Я так громко это выкрикнул над плечом Мэрил, что та немного отступила назад.
– Я думала, ты не хочешь буянить! До свидания, Дэвид, должна тебе сказать: ты в пролете.
На этот раз она хотела хлопнуть дверью, но я успел просунуть ногу в дверной проем.
– Но… что ты делаешь?
– Извини, но я должен войти.
Мэрил не оказала никакого сопротивления. Она отступила, защищаясь обеими руками, как если бы я собирался на нее напасть. «Превосходная артистка», – подумал я. Я представил себе, как она бежит к полицейским, чтобы подать жалобу на меня. Не важно. Не обращая на нее внимания, я вошел в дом.
– Ты не имеешь права, Дэвид!
– Эбби! Где ты?
Я быстро прошелся по гостиной и кухне, затем поднялся в верхний этаж, продолжая ее звать. В доме было две ванных комнаты и три спальни. В одной из них я заметил ее вещи – дорожную сумку, компьютер, но ее самой нигде не было.
– Я звоню в полицию! – угрожающе произнесла Мэрил с нижнего этажа.

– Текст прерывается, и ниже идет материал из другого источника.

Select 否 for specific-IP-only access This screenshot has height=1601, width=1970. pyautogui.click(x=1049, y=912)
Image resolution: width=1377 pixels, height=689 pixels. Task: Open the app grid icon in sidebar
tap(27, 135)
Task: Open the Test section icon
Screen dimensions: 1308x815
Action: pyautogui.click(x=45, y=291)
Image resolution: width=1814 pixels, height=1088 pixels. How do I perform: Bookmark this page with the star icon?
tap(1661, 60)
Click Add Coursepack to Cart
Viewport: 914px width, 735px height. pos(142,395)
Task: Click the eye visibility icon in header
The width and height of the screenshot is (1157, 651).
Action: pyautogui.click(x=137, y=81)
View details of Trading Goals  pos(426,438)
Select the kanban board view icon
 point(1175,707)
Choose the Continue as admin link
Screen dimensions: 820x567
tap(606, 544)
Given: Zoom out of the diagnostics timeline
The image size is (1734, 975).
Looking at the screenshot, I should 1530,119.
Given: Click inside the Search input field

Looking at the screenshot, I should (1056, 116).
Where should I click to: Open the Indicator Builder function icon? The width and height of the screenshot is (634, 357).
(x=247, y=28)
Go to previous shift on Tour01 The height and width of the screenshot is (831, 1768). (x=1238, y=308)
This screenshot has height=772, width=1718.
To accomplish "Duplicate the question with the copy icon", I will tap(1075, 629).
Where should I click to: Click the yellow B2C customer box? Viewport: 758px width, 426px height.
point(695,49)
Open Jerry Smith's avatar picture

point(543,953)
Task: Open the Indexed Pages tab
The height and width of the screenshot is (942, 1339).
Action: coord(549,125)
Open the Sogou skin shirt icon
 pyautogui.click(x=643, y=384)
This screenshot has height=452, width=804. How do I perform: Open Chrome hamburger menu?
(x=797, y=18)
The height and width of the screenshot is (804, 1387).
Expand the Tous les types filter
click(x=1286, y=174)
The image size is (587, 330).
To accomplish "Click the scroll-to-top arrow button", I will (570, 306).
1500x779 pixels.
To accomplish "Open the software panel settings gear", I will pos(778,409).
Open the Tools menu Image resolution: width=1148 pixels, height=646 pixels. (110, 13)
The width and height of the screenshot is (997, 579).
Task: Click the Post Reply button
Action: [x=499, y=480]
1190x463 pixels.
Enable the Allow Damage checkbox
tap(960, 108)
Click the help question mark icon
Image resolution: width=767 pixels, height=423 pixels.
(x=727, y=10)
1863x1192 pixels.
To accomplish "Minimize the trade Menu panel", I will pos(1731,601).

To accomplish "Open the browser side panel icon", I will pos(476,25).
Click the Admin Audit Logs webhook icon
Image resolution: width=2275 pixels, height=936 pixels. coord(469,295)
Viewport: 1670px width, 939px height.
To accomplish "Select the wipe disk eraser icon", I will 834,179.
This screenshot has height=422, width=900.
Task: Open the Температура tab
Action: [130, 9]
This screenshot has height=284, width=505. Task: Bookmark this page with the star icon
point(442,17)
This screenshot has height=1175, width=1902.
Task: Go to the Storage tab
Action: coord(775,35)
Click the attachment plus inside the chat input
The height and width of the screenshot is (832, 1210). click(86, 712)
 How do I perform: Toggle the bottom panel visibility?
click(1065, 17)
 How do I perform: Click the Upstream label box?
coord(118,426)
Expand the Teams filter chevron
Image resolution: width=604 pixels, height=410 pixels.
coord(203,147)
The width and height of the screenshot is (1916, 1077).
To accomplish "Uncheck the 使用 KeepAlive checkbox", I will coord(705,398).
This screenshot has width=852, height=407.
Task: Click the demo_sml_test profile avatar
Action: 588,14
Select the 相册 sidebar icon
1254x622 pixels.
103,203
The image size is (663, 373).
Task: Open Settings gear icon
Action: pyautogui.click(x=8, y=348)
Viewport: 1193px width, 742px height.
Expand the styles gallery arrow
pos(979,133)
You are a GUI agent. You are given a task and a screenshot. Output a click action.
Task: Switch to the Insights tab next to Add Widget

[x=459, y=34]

Не сомневаясь, что она лжет, я во второй раз проверил комнаты на этаже, как если бы Эбби была способна спрятаться в платяном шкафу, чтобы увильнуть от разговора. Меня переполняли гнев и досада. Снова спускаясь, я нечаянно опрокинул маленькую подставку на повороте лестницы. Упала ваза. Раздался звук разбитого стекла. Я даже не позаботился о том, чтобы подобрать осколки.
Мэрил так и стояла в коридоре, уставившись на меня мрачным взглядом. Ее губы трепетали, но, скорее всего, это был театральный эффект.
– Ну что, звать полицейских?
Увидев у нее в руке мобильник, я моментально потерял все присутствие духа.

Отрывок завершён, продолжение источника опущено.